For this exercise, return all the data exactly as it stands.

----- Given records

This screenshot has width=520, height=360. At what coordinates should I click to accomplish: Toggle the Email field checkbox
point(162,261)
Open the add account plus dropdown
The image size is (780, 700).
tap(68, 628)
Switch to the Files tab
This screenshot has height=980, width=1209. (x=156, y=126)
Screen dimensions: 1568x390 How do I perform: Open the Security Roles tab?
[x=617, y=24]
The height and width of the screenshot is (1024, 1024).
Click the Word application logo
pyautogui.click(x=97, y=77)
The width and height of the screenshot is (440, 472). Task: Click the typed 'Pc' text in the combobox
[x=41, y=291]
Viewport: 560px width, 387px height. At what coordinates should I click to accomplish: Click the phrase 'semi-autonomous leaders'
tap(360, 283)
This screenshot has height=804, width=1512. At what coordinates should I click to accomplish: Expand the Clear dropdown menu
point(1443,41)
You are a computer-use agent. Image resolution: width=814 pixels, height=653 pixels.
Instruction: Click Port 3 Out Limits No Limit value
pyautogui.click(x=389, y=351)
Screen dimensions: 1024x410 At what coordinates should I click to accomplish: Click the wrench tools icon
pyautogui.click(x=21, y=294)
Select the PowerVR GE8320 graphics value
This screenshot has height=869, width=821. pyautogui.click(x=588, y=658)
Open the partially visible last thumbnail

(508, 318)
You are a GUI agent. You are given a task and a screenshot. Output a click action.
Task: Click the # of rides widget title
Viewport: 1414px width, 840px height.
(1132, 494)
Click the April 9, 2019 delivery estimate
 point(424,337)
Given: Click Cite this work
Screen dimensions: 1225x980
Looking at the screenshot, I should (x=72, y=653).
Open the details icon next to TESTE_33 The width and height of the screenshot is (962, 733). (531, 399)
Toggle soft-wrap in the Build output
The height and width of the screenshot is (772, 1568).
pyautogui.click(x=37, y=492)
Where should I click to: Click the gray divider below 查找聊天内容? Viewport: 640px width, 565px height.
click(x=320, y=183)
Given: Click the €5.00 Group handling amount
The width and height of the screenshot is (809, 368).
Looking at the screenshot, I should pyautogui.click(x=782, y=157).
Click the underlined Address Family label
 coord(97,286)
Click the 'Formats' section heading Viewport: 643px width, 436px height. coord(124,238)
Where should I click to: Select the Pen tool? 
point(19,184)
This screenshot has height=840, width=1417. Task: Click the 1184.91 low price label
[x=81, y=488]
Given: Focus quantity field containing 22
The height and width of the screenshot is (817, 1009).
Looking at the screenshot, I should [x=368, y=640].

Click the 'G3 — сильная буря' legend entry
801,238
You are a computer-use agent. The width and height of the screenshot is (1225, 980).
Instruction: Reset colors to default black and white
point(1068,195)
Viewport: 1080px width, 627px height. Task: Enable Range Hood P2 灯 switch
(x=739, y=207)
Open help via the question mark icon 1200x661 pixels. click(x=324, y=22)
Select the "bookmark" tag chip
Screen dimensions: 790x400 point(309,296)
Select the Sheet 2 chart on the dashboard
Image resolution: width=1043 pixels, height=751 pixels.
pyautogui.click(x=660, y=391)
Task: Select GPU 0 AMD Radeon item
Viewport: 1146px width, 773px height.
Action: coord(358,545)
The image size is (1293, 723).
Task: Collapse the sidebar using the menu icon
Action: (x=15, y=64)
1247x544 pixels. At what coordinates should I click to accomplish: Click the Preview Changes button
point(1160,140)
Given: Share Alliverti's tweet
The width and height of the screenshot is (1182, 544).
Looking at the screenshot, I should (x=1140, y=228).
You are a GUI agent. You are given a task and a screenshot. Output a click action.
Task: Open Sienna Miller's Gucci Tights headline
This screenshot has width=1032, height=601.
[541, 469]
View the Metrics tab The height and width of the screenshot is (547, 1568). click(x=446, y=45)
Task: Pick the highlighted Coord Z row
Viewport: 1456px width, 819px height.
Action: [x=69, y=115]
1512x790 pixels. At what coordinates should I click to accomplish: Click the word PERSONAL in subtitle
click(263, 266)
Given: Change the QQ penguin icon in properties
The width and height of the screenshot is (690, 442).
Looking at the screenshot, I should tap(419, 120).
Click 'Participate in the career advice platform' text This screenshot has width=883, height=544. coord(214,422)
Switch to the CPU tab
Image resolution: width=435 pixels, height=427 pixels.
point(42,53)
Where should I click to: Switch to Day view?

----------

→ The completed task:
This screenshot has width=520, height=360. At what coordinates should I click to accomplish: Toggle the Email field checkbox
point(162,261)
Open the add account plus dropdown
The image size is (780, 700).
tap(68, 628)
Switch to the Files tab
This screenshot has height=980, width=1209. (x=156, y=126)
Screen dimensions: 1568x390 How do I perform: Open the Security Roles tab?
[x=617, y=24]
The height and width of the screenshot is (1024, 1024).
Click the Word application logo
pyautogui.click(x=97, y=77)
The width and height of the screenshot is (440, 472). Task: Click the typed 'Pc' text in the combobox
[x=41, y=291]
Viewport: 560px width, 387px height. At what coordinates should I click to accomplish: Click the phrase 'semi-autonomous leaders'
tap(360, 283)
This screenshot has height=804, width=1512. At what coordinates should I click to accomplish: Expand the Clear dropdown menu
point(1443,41)
You are a computer-use agent. Image resolution: width=814 pixels, height=653 pixels.
Instruction: Click Port 3 Out Limits No Limit value
pyautogui.click(x=389, y=351)
Screen dimensions: 1024x410 At what coordinates should I click to accomplish: Click the wrench tools icon
pyautogui.click(x=21, y=294)
Select the PowerVR GE8320 graphics value
This screenshot has height=869, width=821. pyautogui.click(x=588, y=658)
Open the partially visible last thumbnail

(508, 318)
You are a GUI agent. You are given a task and a screenshot. Output a click action.
Task: Click the # of rides widget title
Viewport: 1414px width, 840px height.
(1132, 494)
Click the April 9, 2019 delivery estimate
 point(424,337)
Given: Click Cite this work
Screen dimensions: 1225x980
Looking at the screenshot, I should (x=72, y=653).
Open the details icon next to TESTE_33 The width and height of the screenshot is (962, 733). (531, 399)
Toggle soft-wrap in the Build output
The height and width of the screenshot is (772, 1568).
pyautogui.click(x=37, y=492)
Where should I click to: Click the gray divider below 查找聊天内容? Viewport: 640px width, 565px height.
click(x=320, y=183)
Given: Click the €5.00 Group handling amount
The width and height of the screenshot is (809, 368).
Looking at the screenshot, I should pyautogui.click(x=782, y=157).
Click the underlined Address Family label
 coord(97,286)
Click the 'Formats' section heading Viewport: 643px width, 436px height. coord(124,238)
Where should I click to: Select the Pen tool? 
point(19,184)
This screenshot has height=840, width=1417. Task: Click the 1184.91 low price label
[x=81, y=488]
Given: Focus quantity field containing 22
The height and width of the screenshot is (817, 1009).
Looking at the screenshot, I should [x=368, y=640].

Click the 'G3 — сильная буря' legend entry
801,238
You are a computer-use agent. The width and height of the screenshot is (1225, 980).
Instruction: Reset colors to default black and white
point(1068,195)
Viewport: 1080px width, 627px height. Task: Enable Range Hood P2 灯 switch
(x=739, y=207)
Open help via the question mark icon 1200x661 pixels. click(x=324, y=22)
Select the "bookmark" tag chip
Screen dimensions: 790x400 point(309,296)
Select the Sheet 2 chart on the dashboard
Image resolution: width=1043 pixels, height=751 pixels.
pyautogui.click(x=660, y=391)
Task: Select GPU 0 AMD Radeon item
Viewport: 1146px width, 773px height.
Action: coord(358,545)
The image size is (1293, 723).
Task: Collapse the sidebar using the menu icon
Action: (x=15, y=64)
1247x544 pixels. At what coordinates should I click to accomplish: Click the Preview Changes button
point(1160,140)
Given: Share Alliverti's tweet
The width and height of the screenshot is (1182, 544).
Looking at the screenshot, I should (x=1140, y=228).
You are a GUI agent. You are given a task and a screenshot. Output a click action.
Task: Open Sienna Miller's Gucci Tights headline
This screenshot has width=1032, height=601.
[541, 469]
View the Metrics tab The height and width of the screenshot is (547, 1568). click(x=446, y=45)
Task: Pick the highlighted Coord Z row
Viewport: 1456px width, 819px height.
Action: [x=69, y=115]
1512x790 pixels. At what coordinates should I click to accomplish: Click the word PERSONAL in subtitle
click(263, 266)
Given: Change the QQ penguin icon in properties
The width and height of the screenshot is (690, 442).
Looking at the screenshot, I should tap(419, 120).
Click 'Participate in the career advice platform' text This screenshot has width=883, height=544. coord(214,422)
Switch to the CPU tab
Image resolution: width=435 pixels, height=427 pixels.
point(42,53)
Where should I click to: Switch to Day view?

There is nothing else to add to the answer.